I had the opportunity to share different classification models with a unit in the Army. I put these together to help give them what they could do as well as tell them some limitations of the models. I thought they might be useful for my students. This post is over KNN. I will have other post that discuss the other methods.
K-Nearest Neighbors
K-Nearest Neighbors (KNN) classifier will classify an unseen instance by comparing it to a “training” set.
A “training” set is a portion of data that you set aside to see how well your method of classify works. We will cover more on this later.
Once you have a new unseen instance, you compare that instance to your training set. You then decide how many neighbors (similar observations) you would like to look at (hence the “k”). The nearest neighbors are often picked by using “euclidean” distance most commonly know as straight-line distance. Here is a basic example of how this method works.
First I am going to create a simulated data set and plot it.

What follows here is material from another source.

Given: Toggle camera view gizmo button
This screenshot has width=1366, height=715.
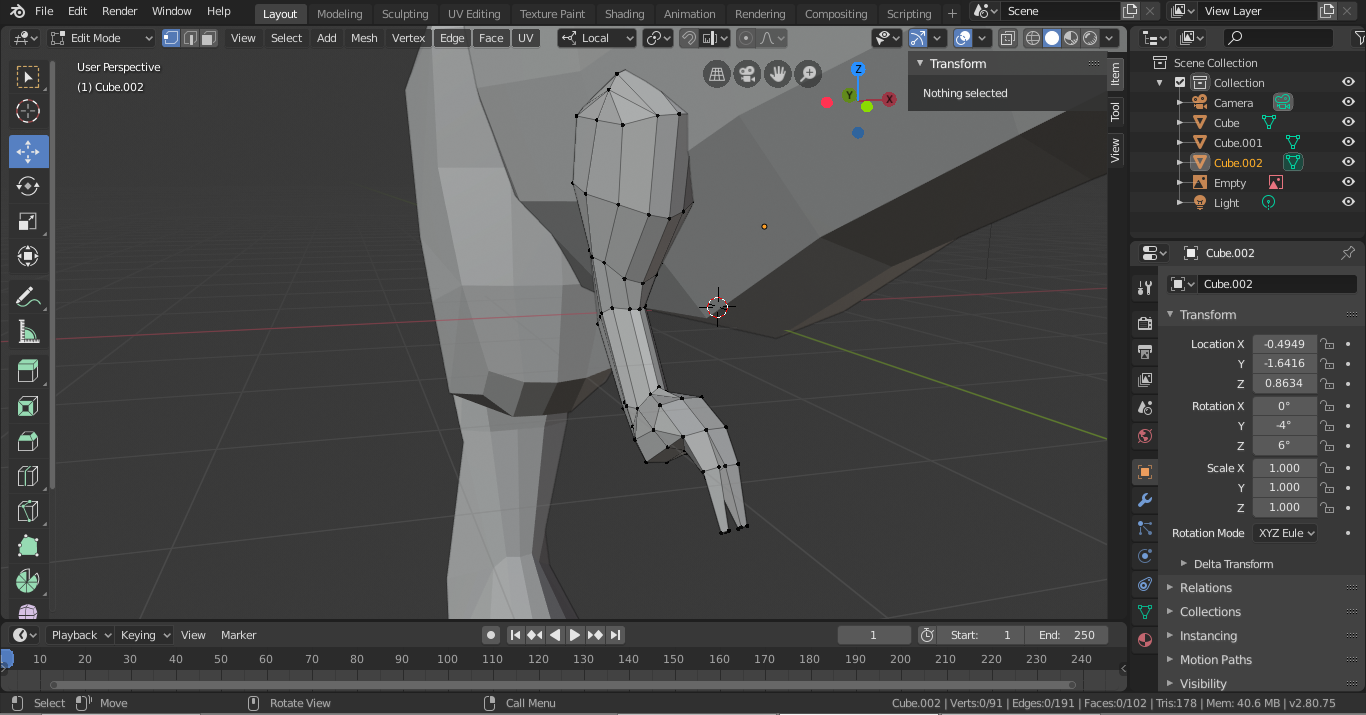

df = data.frame(x = c(2,2.5,1,3,3,4,4.5,4,3.5),
y = c(1,4,2,3,4,2,1,5,5),
c = c("success","success", "success", "success",
"failure", "failure", "failure", "failure",
"success"))
df%>%
ggplot(aes(x = x, y = y, color = c))+
geom_point(size = 5)+
labs(color = "", title = "Example K-Nearest Neighbors")+
theme(text = element_text(size = 20))
Figure 1: Example plot for using the KNN approach
In Figure 1 you see a set of points that are of two classifications, “Success” or “Failure”. Now if we had a new unseen observation, i.e. we do not know if it was a success or failure, we would compare it to the “K” nearest neighbors.
For example, in Figure 2 we have a new unseen observation.
df%>%
ggplot(aes(x = x, y = y, color = c))+
geom_point(size = 5)+
labs(color = "", title = "Example K-Nearest Neighbors")+
geom_point(aes(x = 2.5, y = 3.5), shape = 7, size = 5)+
theme(text = element_text(size = 20))
Figure 2: Example plot of an unseen observation
If we had said we wanted to use “3” as our “k”, 2/3 of its neighbors are “success” and 1/3 of its neighbors are “failures”. We would conclude that this unseen observation is a “success”.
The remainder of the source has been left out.